Climate change: It’s personal | The Wilderness Society

If you’re one of the 70 percent of us in the US whose communities have experienced a climate disaster or extreme weather in the past year, you already know that climate change is personal. Years of discriminatory and racist policies have made it so communities of color and poor and working-class communities are hit first and worst by these events, but storms and fires themselves don’t discriminate. Each disaster makes it clearer and clearer—we’re all taking these punches.

Throughout 2022, we have seen heat waves, drought, floods, wildfires and tornadoes. And even though hurricane season had a slow start, Hurricane Fiona and Hurricane Ian quickly reminded us of what’s at stake. Fiona left a path of destruction across Puerto Rico that included damaged homes, landslides, flooded roadways and a total blackout of the island’s power grid. A week later, Hurricane Ian made landfall in Florida as a catastrophic, Category 4 storm, destroying and flooding homes and businesses and knocking out power to nearly two million people. Parts of the US, especially in the West and Midwest, suffered from intense heat waves and devastating drought, leading to rare and extreme flooding over the summer in some areas.
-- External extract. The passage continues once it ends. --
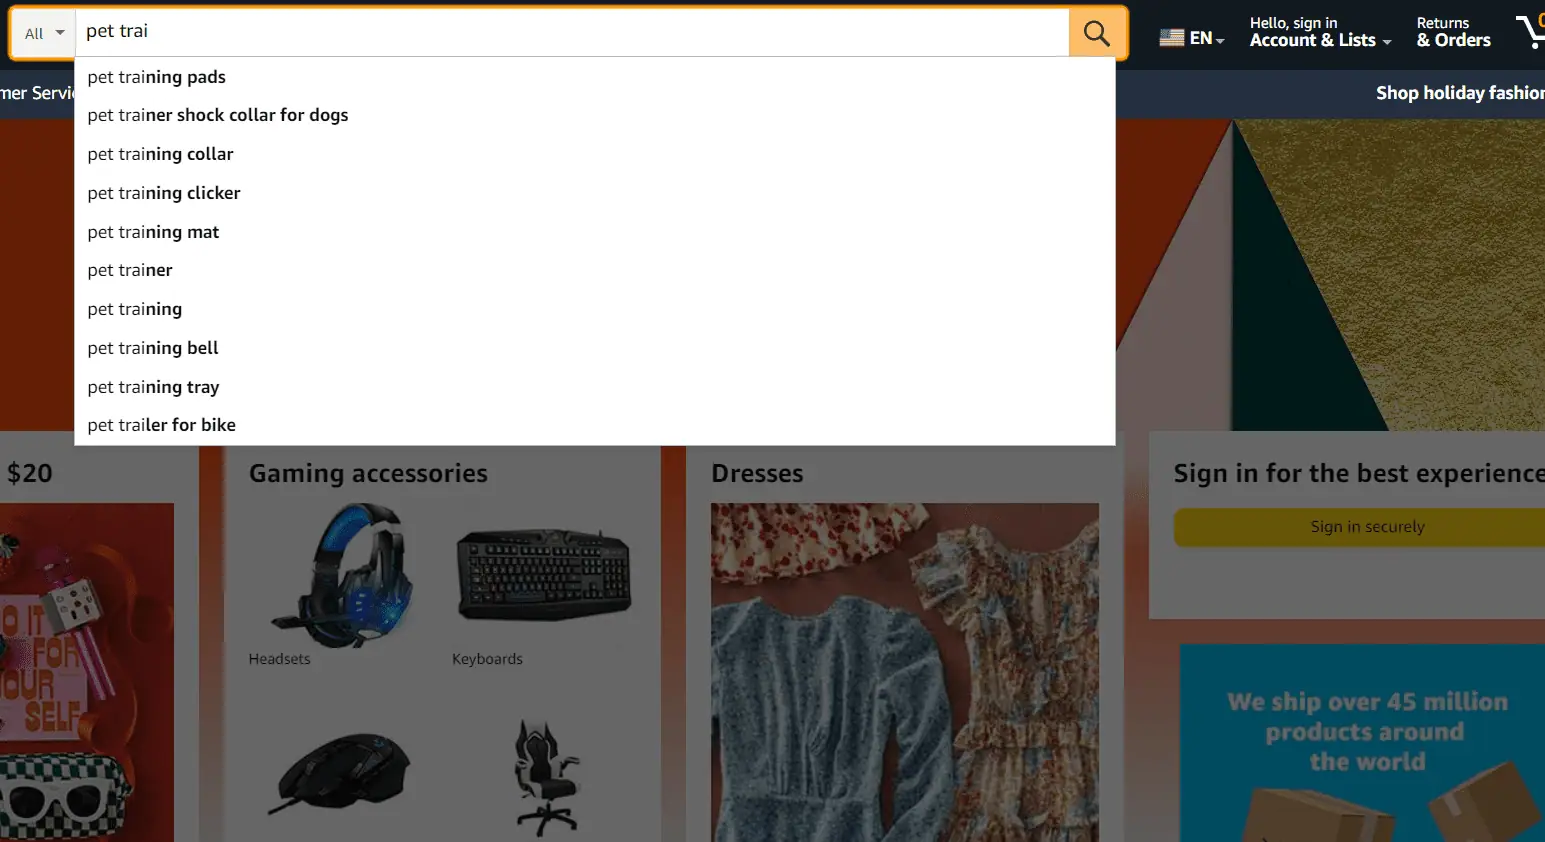1545x842 pixels.
Task: Open the shopping cart icon
Action: (1530, 32)
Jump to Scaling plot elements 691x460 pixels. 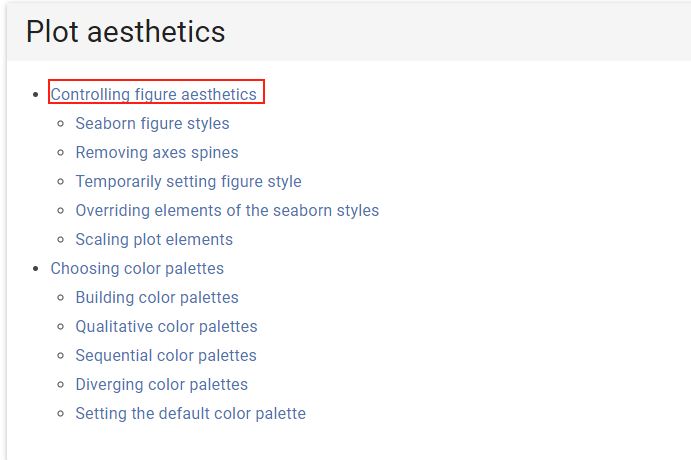coord(154,240)
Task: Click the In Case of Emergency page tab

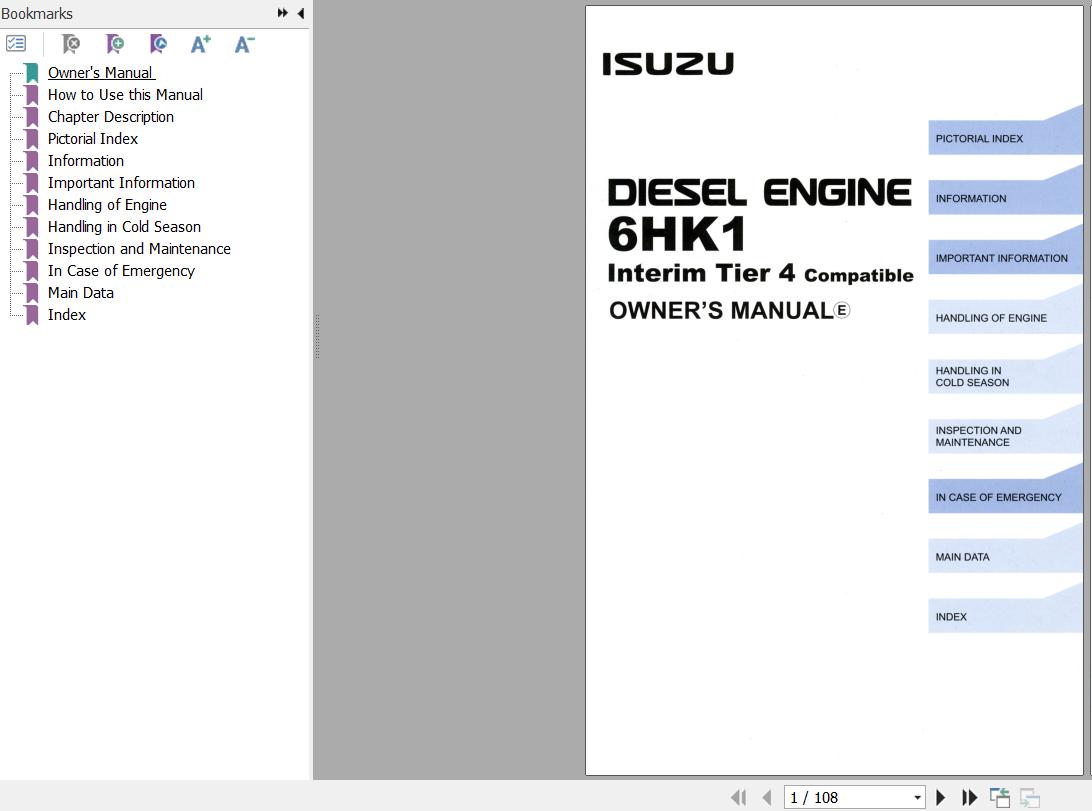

Over the past year, we asked members of the TWS community to tell us some of the ways climate change impacts like these are affecting their lives. Many responded and shared disheartening stories by video and text message about families in danger and lives uprooted. But they also shared how these experiences motivated them to take action.

We know that sharing stories like these builds community, and it’s through community and collective action that we can spur positive change.